TruRisk Mitigation is integrated to strengthen risk management capabilities. Using the MTG application, you can mitigate vulnerabilities on Windows and Linux assets by creating mitigation jobs using actions and scripts. The mitigation and remediation counts on the Vulnerabilities Details page, previously accessible only to a limited set of VMDR users, are available to all users, regardless of their Patch Management or TruRisk Mitigate subscription status. This enhancement applies solely to vulnerabilities identified by Cloud Agents.

This provides greater visibility into vulnerability remediation strategies, empowering teams to address CISA Known Exploited Vulnerabilities (KEVs) proactively. 

TruRisk Mitigation and Remediation: Know the Difference

The vulnerability results matching the new QQL token now display two additional icons: one for Mitigation and one for Remediation, each showing their respective vulnerability counts.

• Mitigation: When a vulnerability cannot be patched, choose the Mitigation option to apply compensating controls that reduce risk exposure.
  
• Remediation: To remediate a vulnerability, choose the Remediation option and apply the required patch or fix.
  

This approach ensures that vulnerabilities are addressed directly or their associated risks are minimized.

To address CISA's Known Exploited Vulnerabilities (KEVs) and ransomware threats, an active TruRisk Eliminate™ subscription is necessary. For more details, read our blog or contact your Technical Account Manager (TAM).

Search Token

To view mitigable vulnerabilities, use this token.

vulnerabilities.qualysMitigable 

Use the values true | false to indicate whether Qualys can mitigate a detected vulnerability.

Example

Show findings with vulnerabilities that can be mitigated

vulnerabilities.qualysMitigable:TRUE

View Risk Elimination for Mitigation

There are two types of Mitigations: 

• Fix: This type of mitigation provides a fix for the detected vulnerability that cannot be restored. For example, uninstalling a service. After such mitigation is applied, the vulnerability status changes to Fix. 
• Mitigation: This type of mitigation provides a temporary resolution for the detected vulnerability, for example, blocking a port. After such mitigation is applied, the vulnerability status changes to Mitigated. 

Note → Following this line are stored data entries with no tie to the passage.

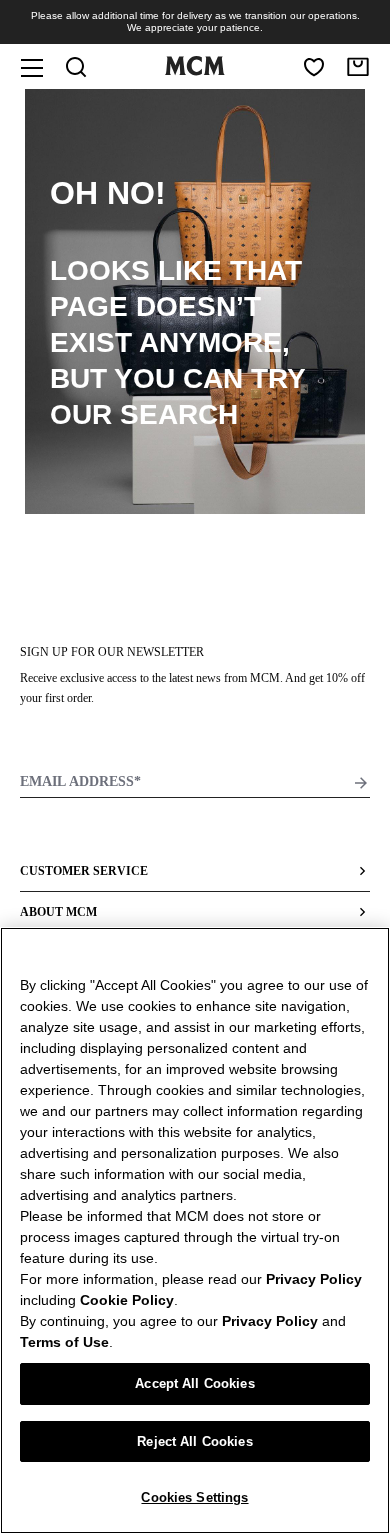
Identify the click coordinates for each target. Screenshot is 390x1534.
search (179, 414)
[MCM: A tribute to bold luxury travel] (195, 71)
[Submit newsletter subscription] (361, 783)
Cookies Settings (194, 1497)
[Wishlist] (314, 67)
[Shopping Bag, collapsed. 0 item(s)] (358, 67)
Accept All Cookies (194, 1383)
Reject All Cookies (194, 1441)
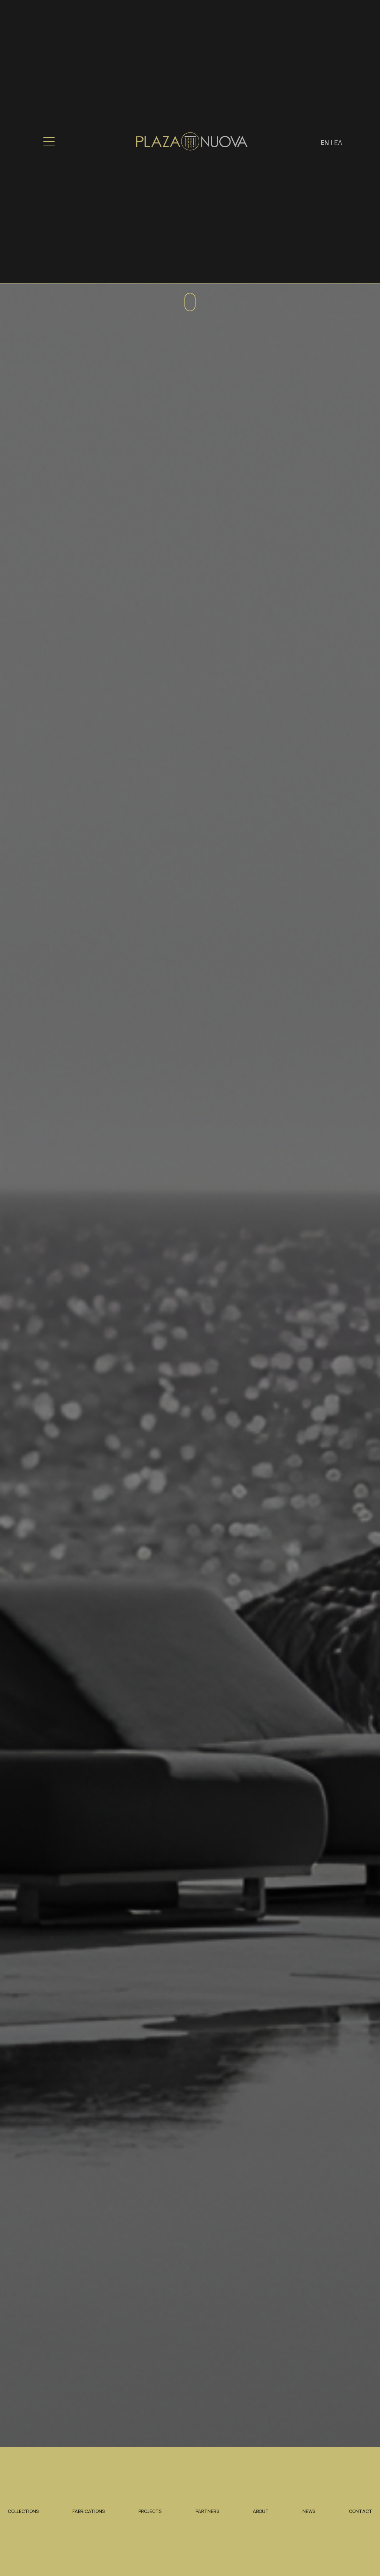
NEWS (308, 2511)
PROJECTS (149, 2511)
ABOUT (261, 2511)
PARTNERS (207, 2511)
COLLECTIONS (23, 2511)
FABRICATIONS (88, 2511)
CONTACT (360, 2511)
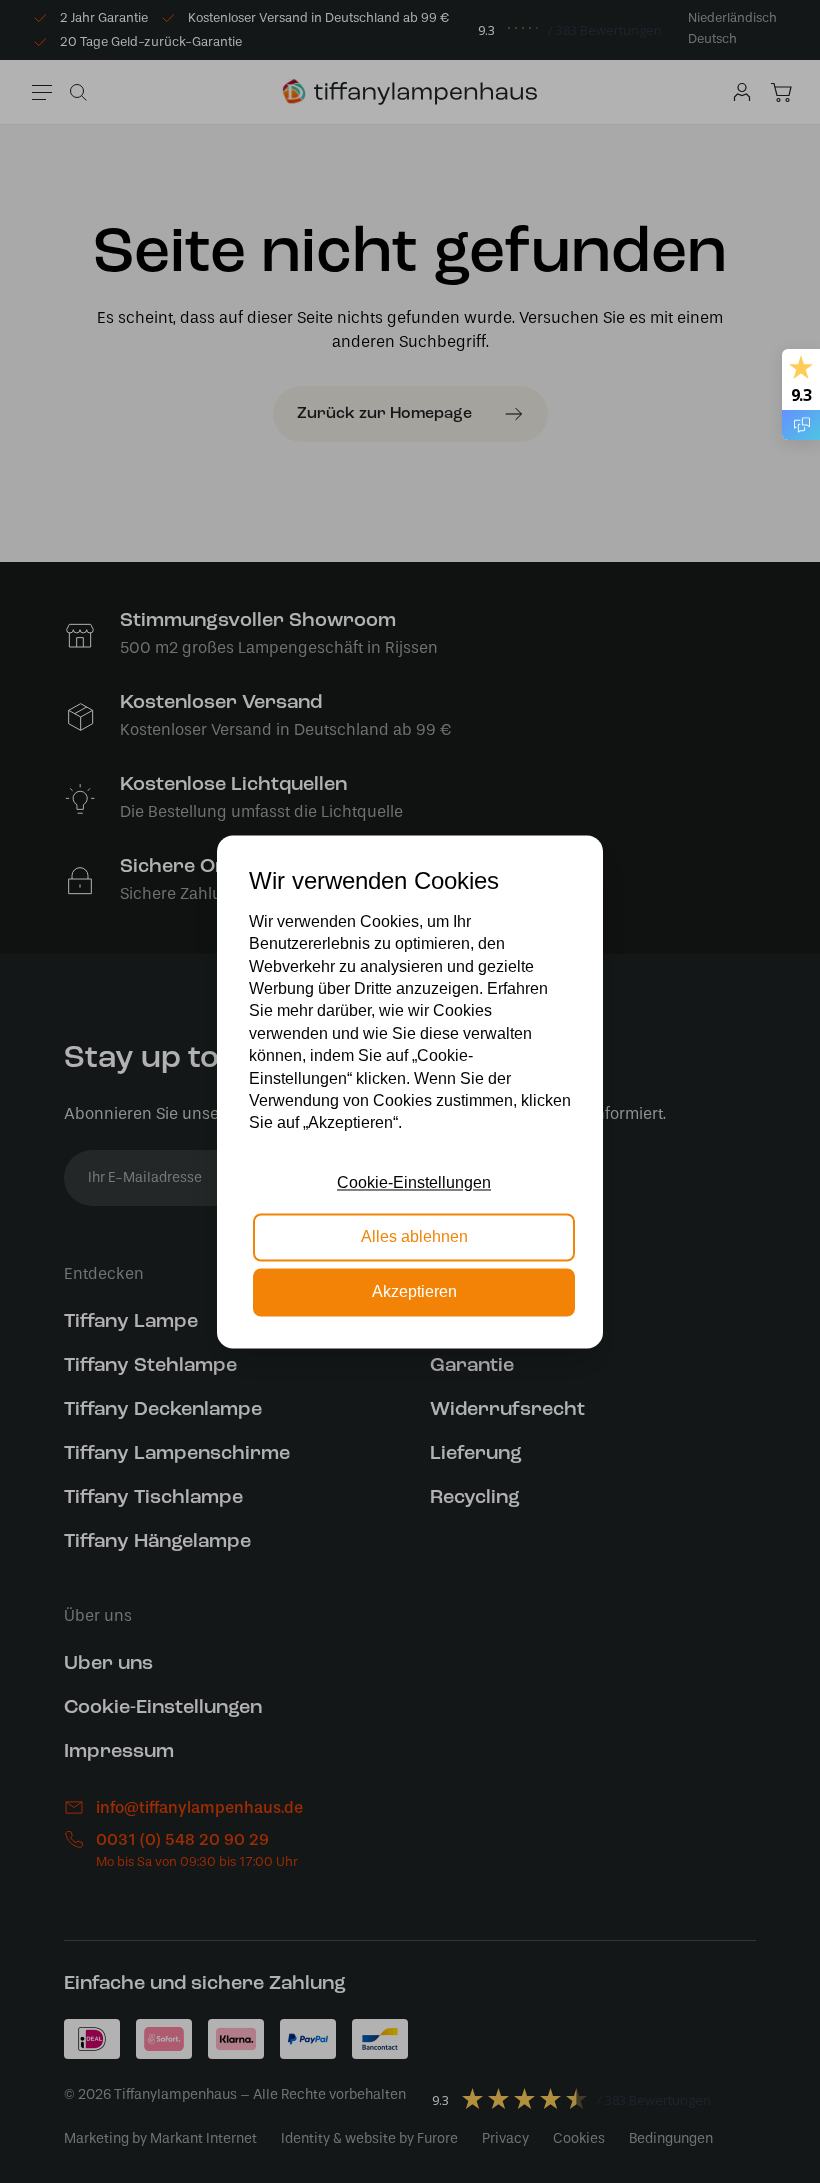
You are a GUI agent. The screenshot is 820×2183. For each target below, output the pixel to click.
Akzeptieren (414, 1291)
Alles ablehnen (414, 1237)
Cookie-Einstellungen (414, 1182)
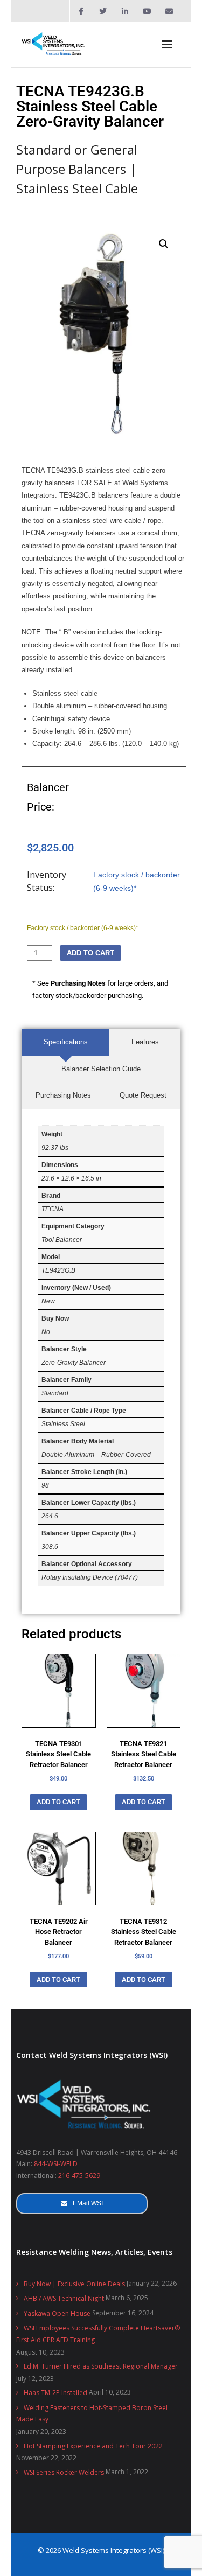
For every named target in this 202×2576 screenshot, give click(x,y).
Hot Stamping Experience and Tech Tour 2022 (93, 2446)
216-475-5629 (79, 2175)
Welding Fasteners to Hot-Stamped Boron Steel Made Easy (92, 2413)
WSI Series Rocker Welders (64, 2472)
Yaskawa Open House (57, 2313)
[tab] (65, 1042)
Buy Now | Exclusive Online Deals (74, 2283)
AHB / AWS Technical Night (64, 2298)
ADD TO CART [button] (58, 1802)
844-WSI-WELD (56, 2163)
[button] (163, 244)
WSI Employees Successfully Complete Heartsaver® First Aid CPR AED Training (98, 2333)
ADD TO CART (90, 953)
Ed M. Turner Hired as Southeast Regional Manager (101, 2366)
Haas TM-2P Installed (55, 2392)
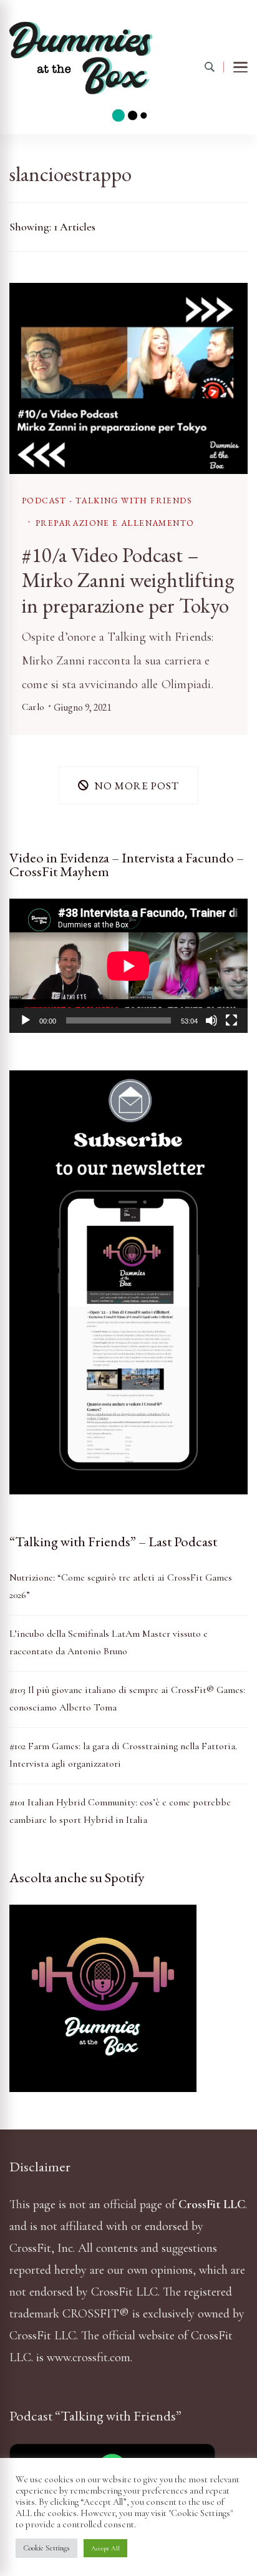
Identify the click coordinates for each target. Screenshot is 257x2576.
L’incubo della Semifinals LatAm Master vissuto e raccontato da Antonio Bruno (108, 1642)
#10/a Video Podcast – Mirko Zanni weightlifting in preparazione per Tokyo (128, 580)
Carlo (33, 707)
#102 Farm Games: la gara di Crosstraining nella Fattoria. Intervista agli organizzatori (123, 1755)
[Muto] (211, 1020)
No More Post (136, 785)
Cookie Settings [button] (46, 2548)
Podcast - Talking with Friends (107, 500)
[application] (128, 966)
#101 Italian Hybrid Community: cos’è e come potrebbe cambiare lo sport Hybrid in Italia (120, 1811)
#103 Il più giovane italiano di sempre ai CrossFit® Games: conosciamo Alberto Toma (127, 1699)
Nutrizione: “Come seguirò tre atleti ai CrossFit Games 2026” (120, 1586)
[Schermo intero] (231, 1020)
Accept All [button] (105, 2548)
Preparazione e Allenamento (115, 523)
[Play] (25, 1020)
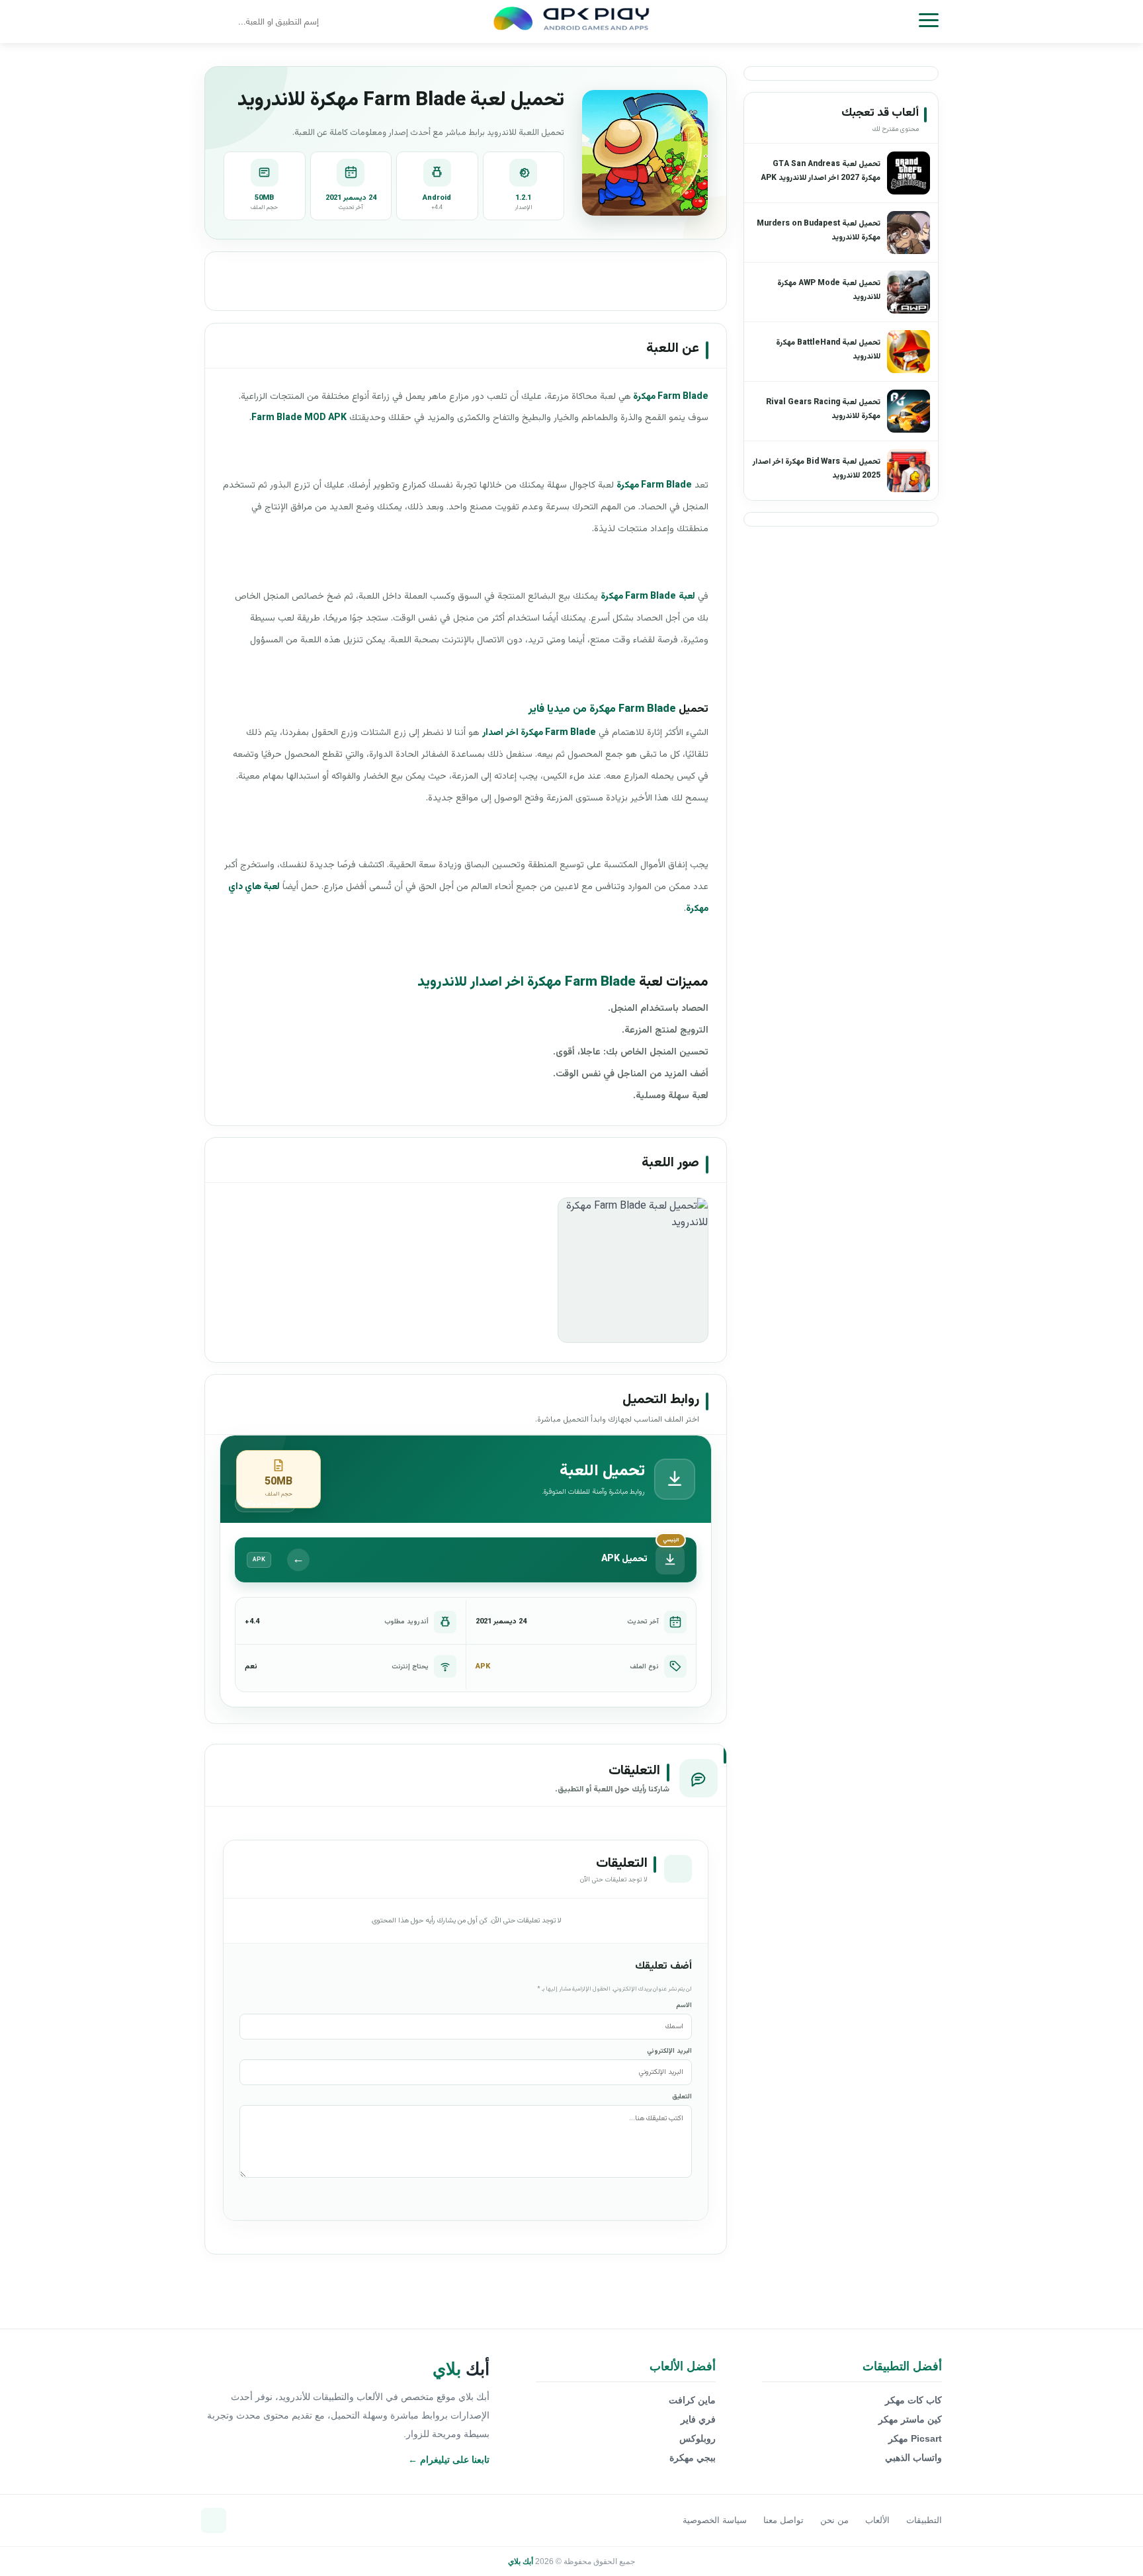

You can navigate to the VMDR > Vulnerabilities tab to view the list of vulnerabilities for the various Windows, Linux, and Mac assets. However, mitigation is available only for Windows and Linux assets. With this workflow, you can select a total of 200 assets, with one asset for each QID. Both Mitigation and fix-type vulnerabilities are supported in this type of workflow. 

To eliminate risk, perform the following steps:

1. Go to the VMDR > Vulnerabilities tab. You can view the QIDs for which mitigation jobs are available. 
2. In the Assets column, click an asset. The Asset Details page displays.
3. Go to the Security section, click VMDR Vulnerabilities, and then click View All. 
4. To mitigate the QID, locate it, and then from the Quick Actions menu or Actions menu, click View Risk Elimination. This option navigates you to the Mitigation > Eliminations tab, where you can mitigate the selected QID.